_WHAT TO WORK ON_
Pick out each line below that contains the word "Task", and copy those lines.
===== INPUT
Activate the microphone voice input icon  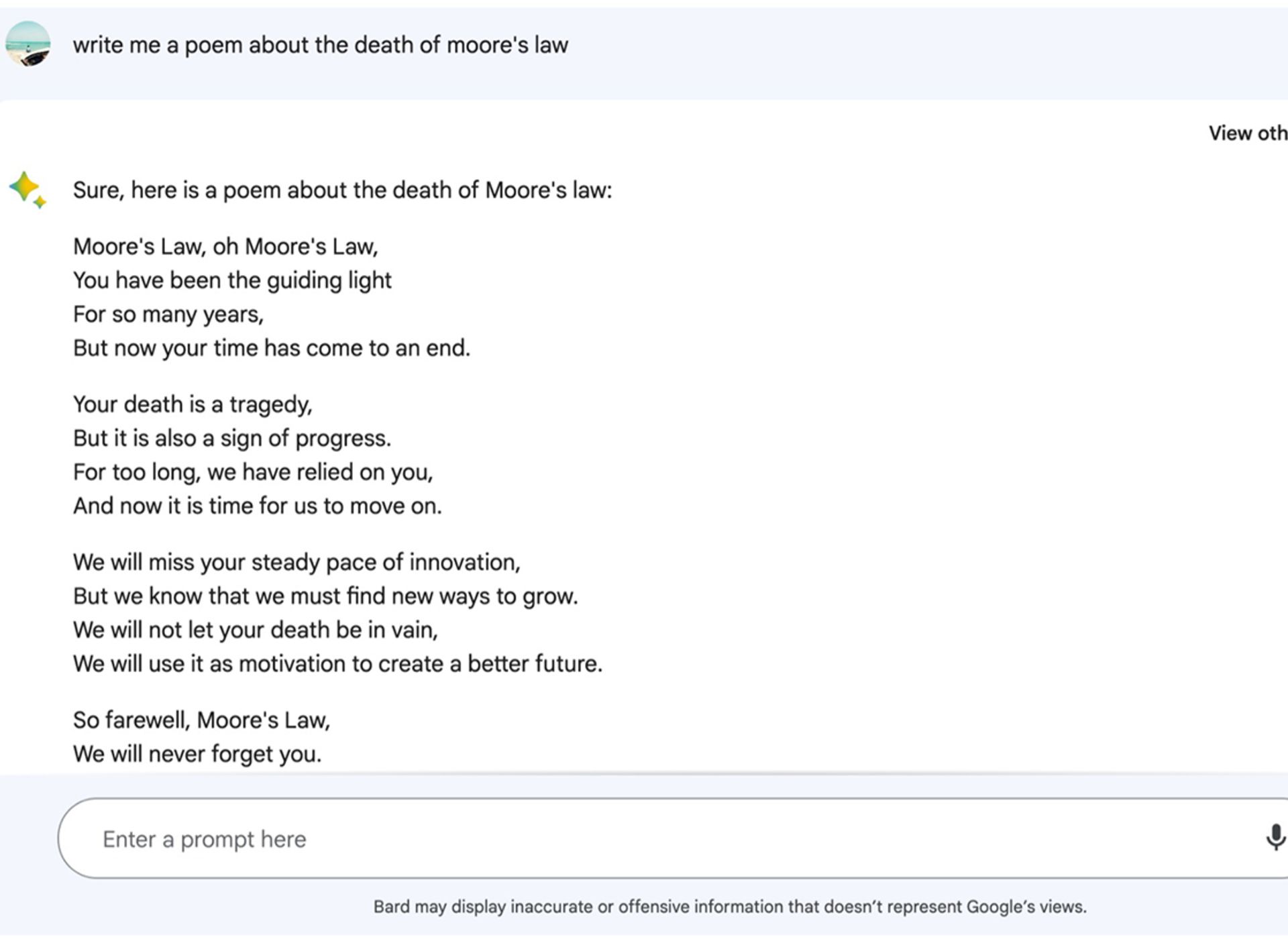pos(1275,838)
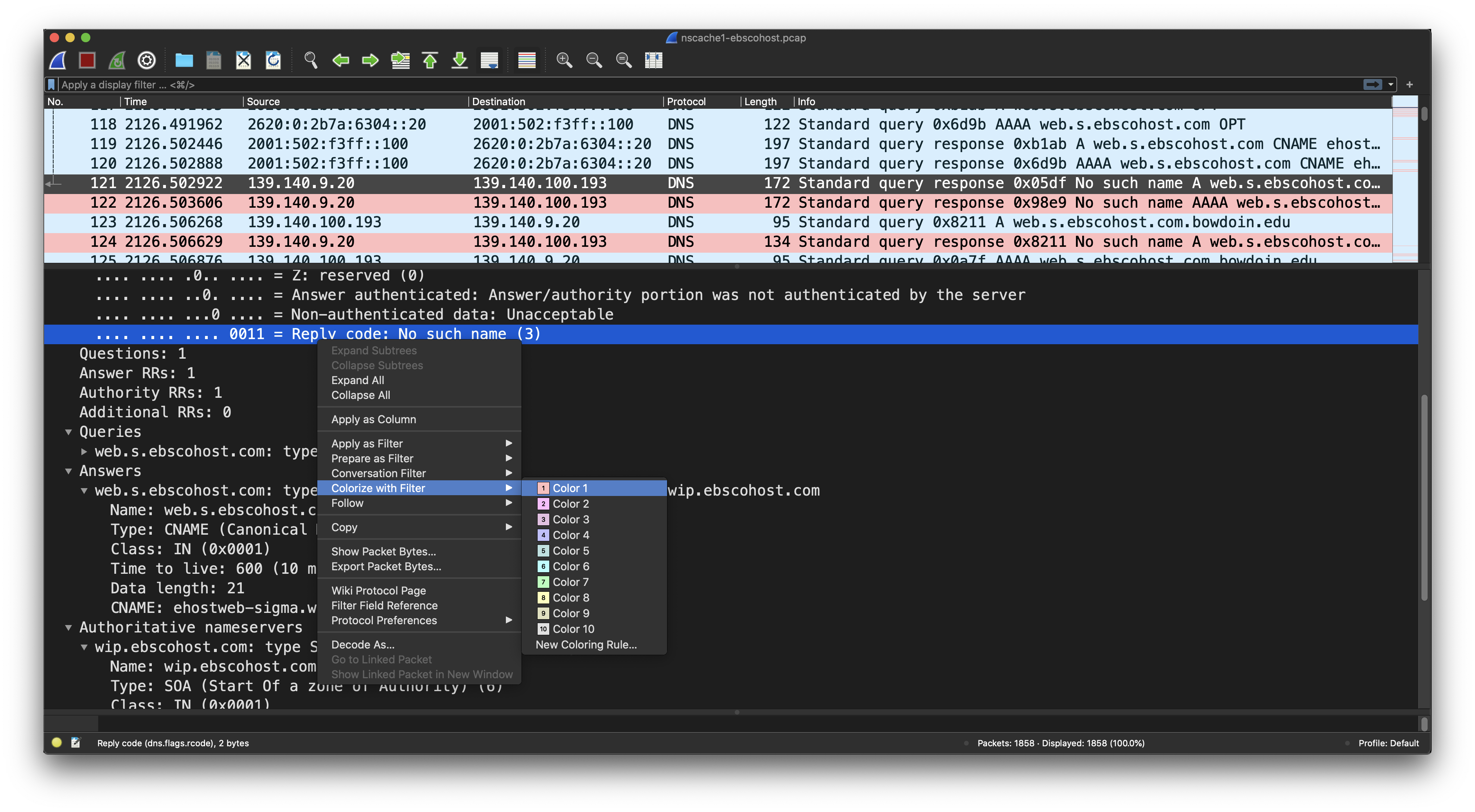This screenshot has width=1475, height=812.
Task: Click New Coloring Rule... option
Action: pos(586,645)
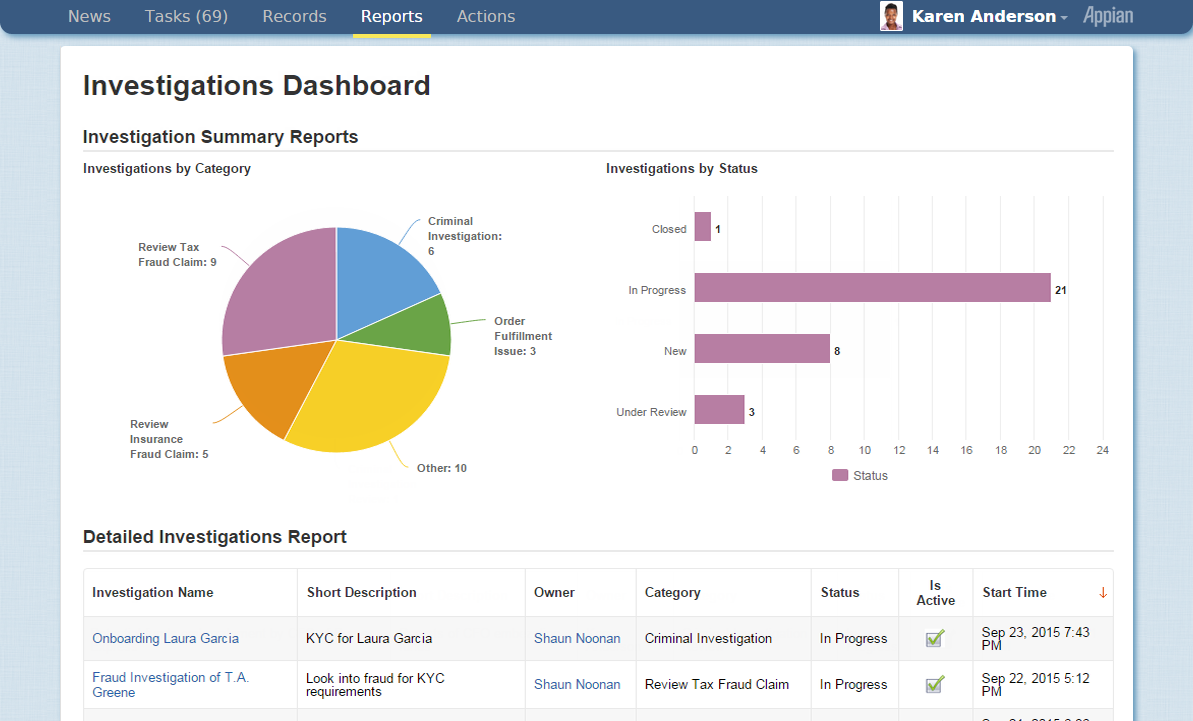The width and height of the screenshot is (1193, 721).
Task: Click the red sort arrow on Start Time
Action: click(x=1103, y=593)
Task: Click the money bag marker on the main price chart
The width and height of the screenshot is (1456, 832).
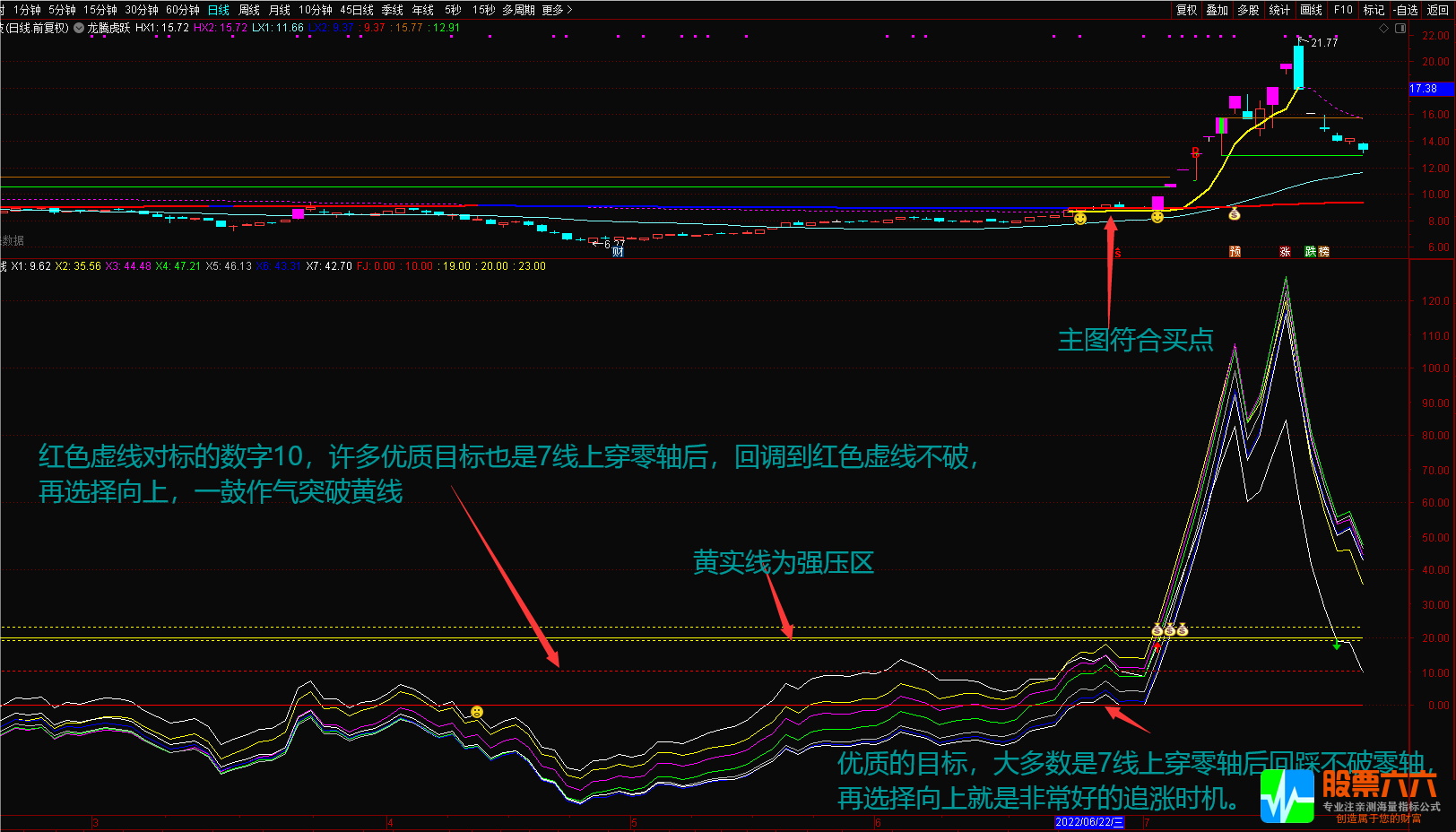Action: [x=1234, y=216]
==========
_THE RESPONSE_
Task: Click New Coloring Rule... option
Task: Click the red sort arrow on Start Time
Task: Click the money bag marker on the main price chart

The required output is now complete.